Compact, self-contained implementation of a transition-based dependency parser (PyTorch) for an NLP assignment. The project implements parser transitions, a minibatch parsing driver, and a small feedforward neural model that predicts parser actions from discrete features and pretrained embeddings.
- Train UAS: 88.69%
- Test UAS: 89.16%
- Educational implementation of a transition-based parser (shift, left-arc, right-arc).
- Small, efficient feedforward model with embeddings, a ReLU hidden layer and dropout.
- Clear separation of parser logic and model code to facilitate experiments and debugging.

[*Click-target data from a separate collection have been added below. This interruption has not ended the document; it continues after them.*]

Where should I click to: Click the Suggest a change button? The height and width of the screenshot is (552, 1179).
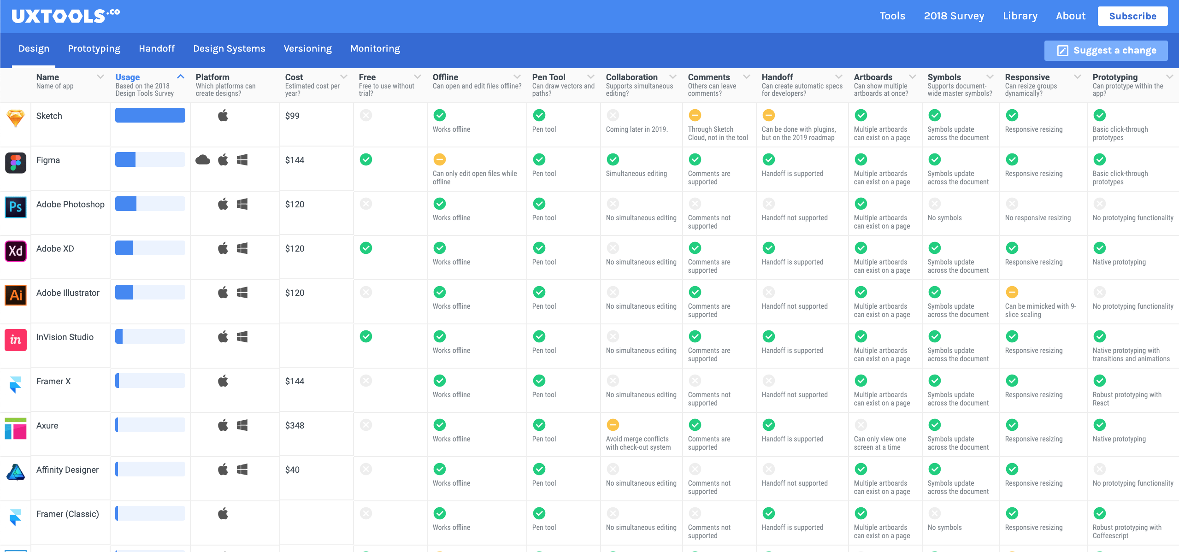click(x=1106, y=50)
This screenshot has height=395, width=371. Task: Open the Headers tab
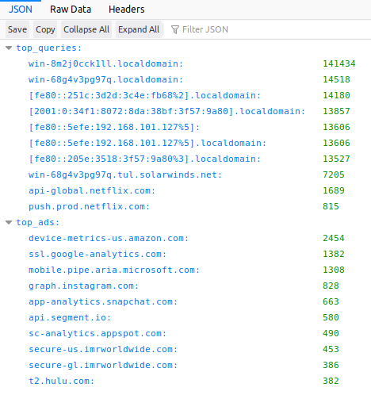click(x=127, y=10)

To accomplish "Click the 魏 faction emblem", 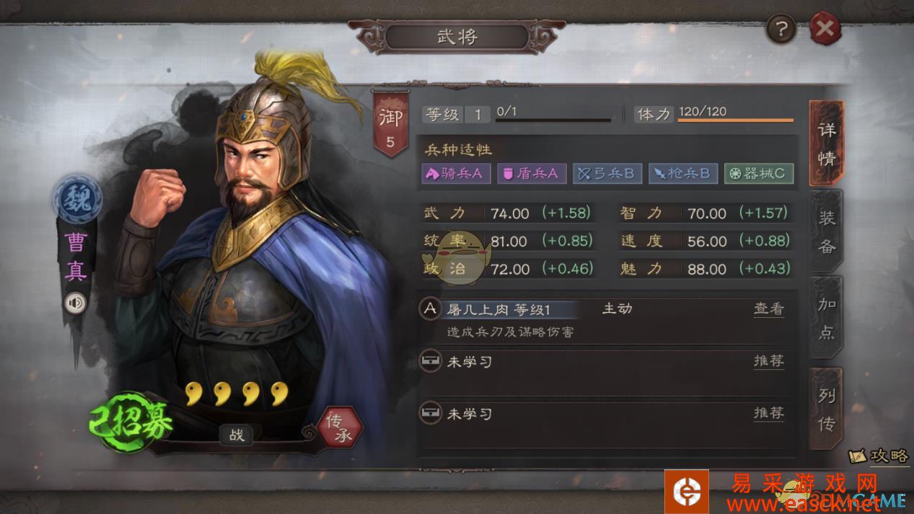I will click(x=76, y=200).
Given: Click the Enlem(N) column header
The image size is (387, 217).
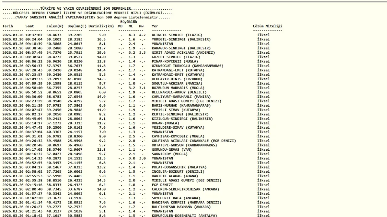Looking at the screenshot, I should click(55, 26).
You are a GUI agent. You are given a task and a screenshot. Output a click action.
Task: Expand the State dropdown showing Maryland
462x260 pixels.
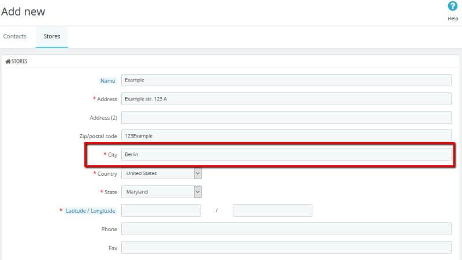click(x=161, y=192)
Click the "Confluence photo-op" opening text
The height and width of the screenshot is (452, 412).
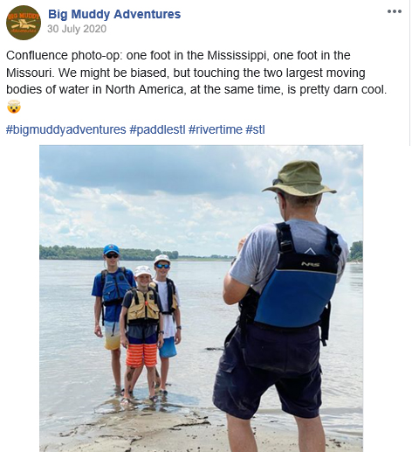(65, 55)
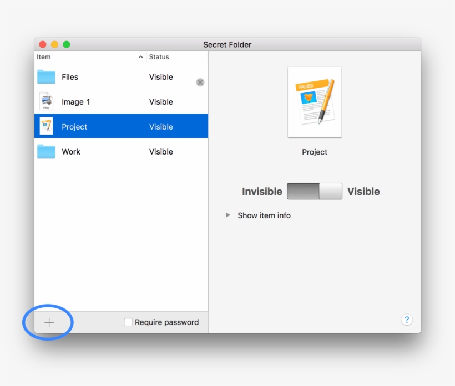The height and width of the screenshot is (386, 455).
Task: Click the plus icon to add an item
Action: (49, 322)
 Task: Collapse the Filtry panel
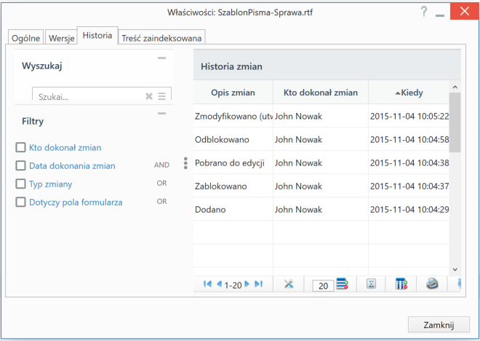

- run.py — training / evaluation driver and experiment entrypoint.
- parser_model.py — PyTorch model (ParserModel) and quick sanity checks.
- parser_transitions.py — PartialParse, parse_step, minibatch_parse and unit tests for parser transitions.
- utils/ — dataset loading, vectorization, batching, and helpers (data handling utilities).
- results/ — directory used to save trained weights and run outputs.
- Create and activate an environment with PyTorch (version >= 1.0 required).
- Prepare data and embeddings under data/ as expected by utils.
- Quick parser transition tests:
- python parser_transitions.py part_c # tests parse_step / parse
- python parser_transitions.py part_d # tests minibatch_parse
- Train a model (debug mode uses a smaller dataset):
- python run.py -d # debug (faster)
- python run.py # full training Trained weights are saved to results//model.weights
- The model returns raw logits; training uses nn.CrossEntropyLoss (do not apply softmax in the model).
- For reproducible results, keep the saved model.weights files under results/.
- Batch size, learning rate and number of epochs are configurable in run.py (defaults: batch_size=1024, lr=0.0005, n_epochs=10).
- Ensure torch version is >= 1.0.0 (run.py asserts this).